Criminal Minds Word Prompts
by H. K. Rissing
Summary: various word prompts about the members of the BAU. Some will be funny, but some will be sad, and will change POV in each chapter.
1. Water

WATER

When he was younger, Spencer had never particularly liked swimming. The community pool was a big place that smelled of chlorine, chemicals and feet and was full of people much bigger than himself.

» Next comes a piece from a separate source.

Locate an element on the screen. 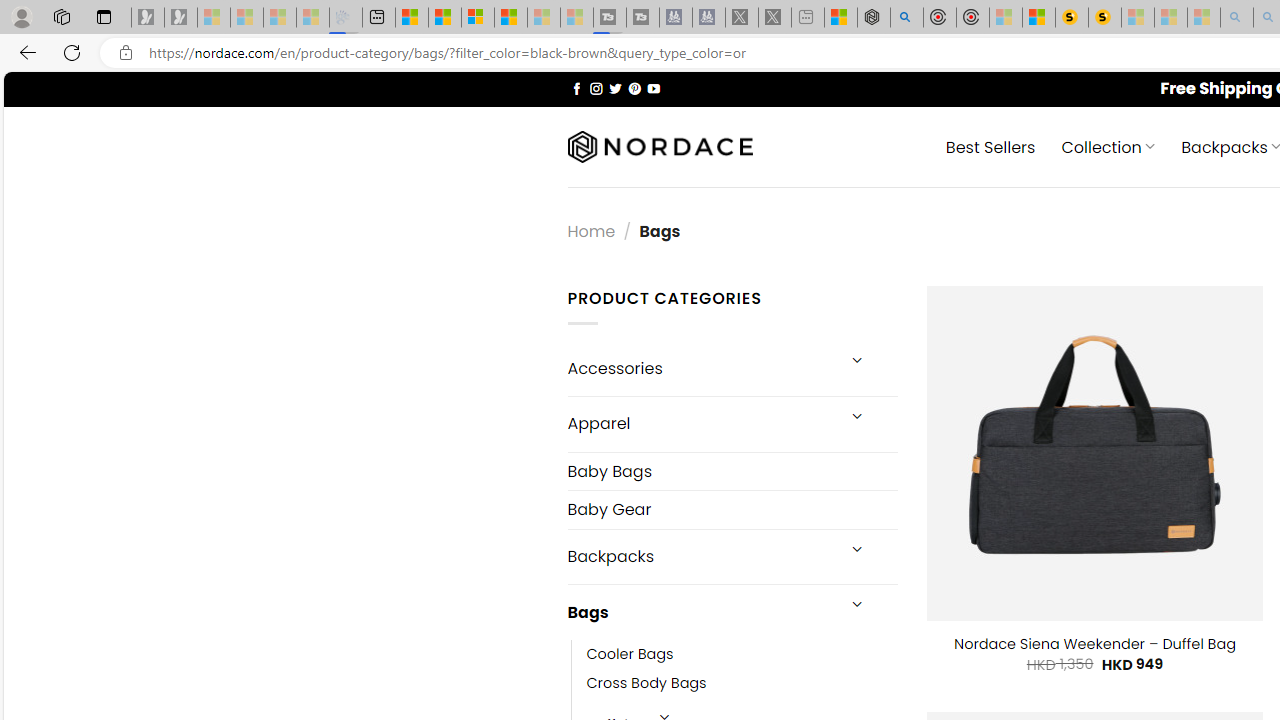 The height and width of the screenshot is (720, 1280). 'amazon - Search - Sleeping' is located at coordinates (1236, 17).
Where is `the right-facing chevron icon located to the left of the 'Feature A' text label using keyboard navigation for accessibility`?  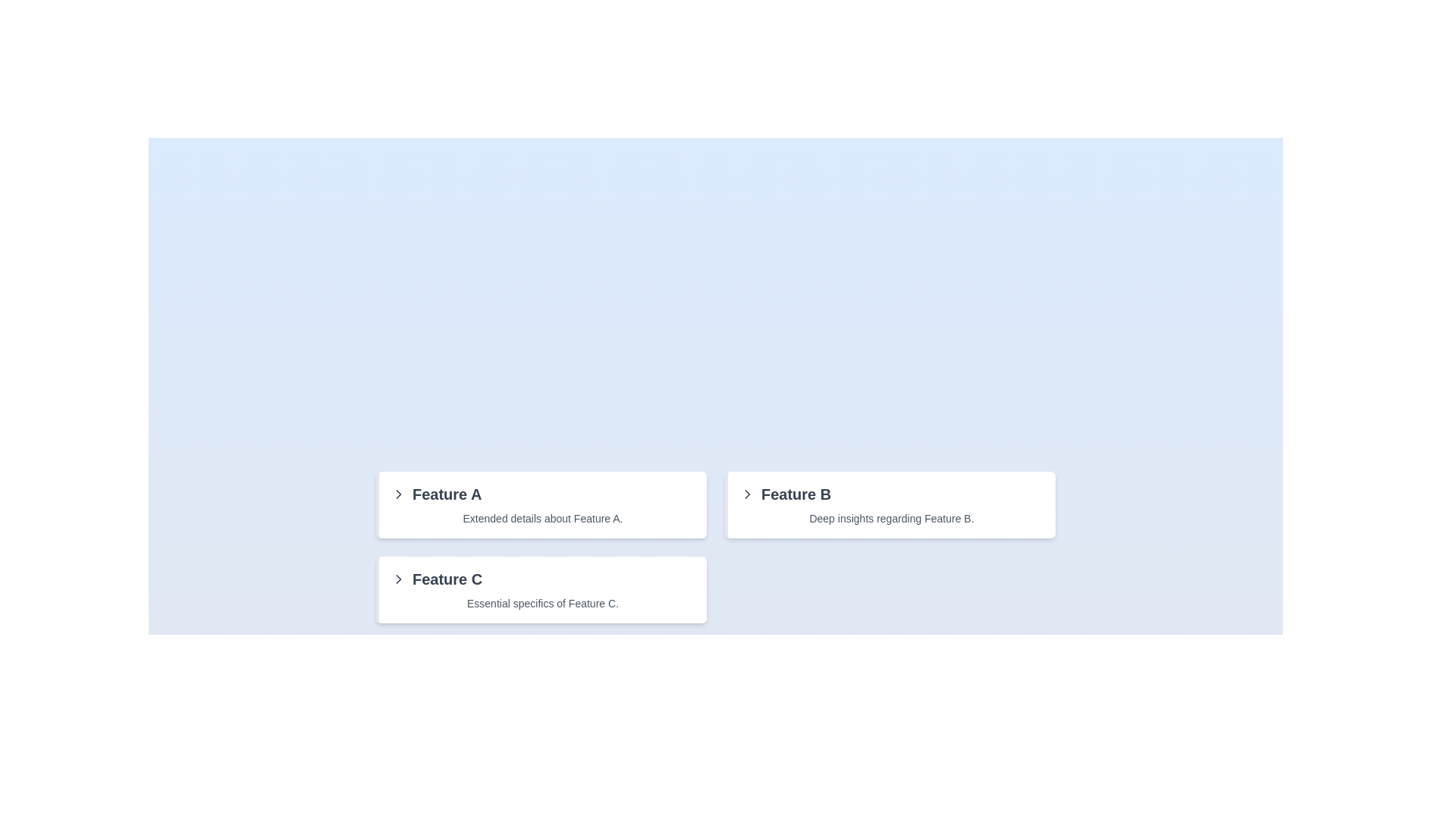 the right-facing chevron icon located to the left of the 'Feature A' text label using keyboard navigation for accessibility is located at coordinates (399, 494).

He would wade in as far as his scrawny, gangly legs would take him, hopping like a bird down where the slope began and then back to where the floor was flat, watching the ripples in the creamy, chlorine-saturated water, the bubbles and lumps in the otherwise smooth fabric of the surface of the water rising around him. The other children, around his age, some lower, none even a half of his intelligence level, squirmed and giggled and splashed each other by the steps, never even wavering close to the edge, playing insipid games and sloshing water out of the sides. Spencer had never joined in. He'd never seen the point of being half drowned by his peers. So while the other children his age drove after sink toys, Spencer wondered what it would be like to paddle all the way out to the deep end, where the water was eleven feet deep. The tiles on the bottom there would not be faded, and you could duck under the water and listen to nothing but the ringing silence, just float there midway between surface and bottom, just float without being pushed or pinched by other children for taking up too much space. He tried swimming out to the deep end once and only once. Because once was precisely how many times it took to find out why none of the other children swam out there. His classmates, the high schoolers, would duck any child younger than sixteen years old under the water and hold them there until they almost passed out. Spencer stopped asking to be taken to the pool after that.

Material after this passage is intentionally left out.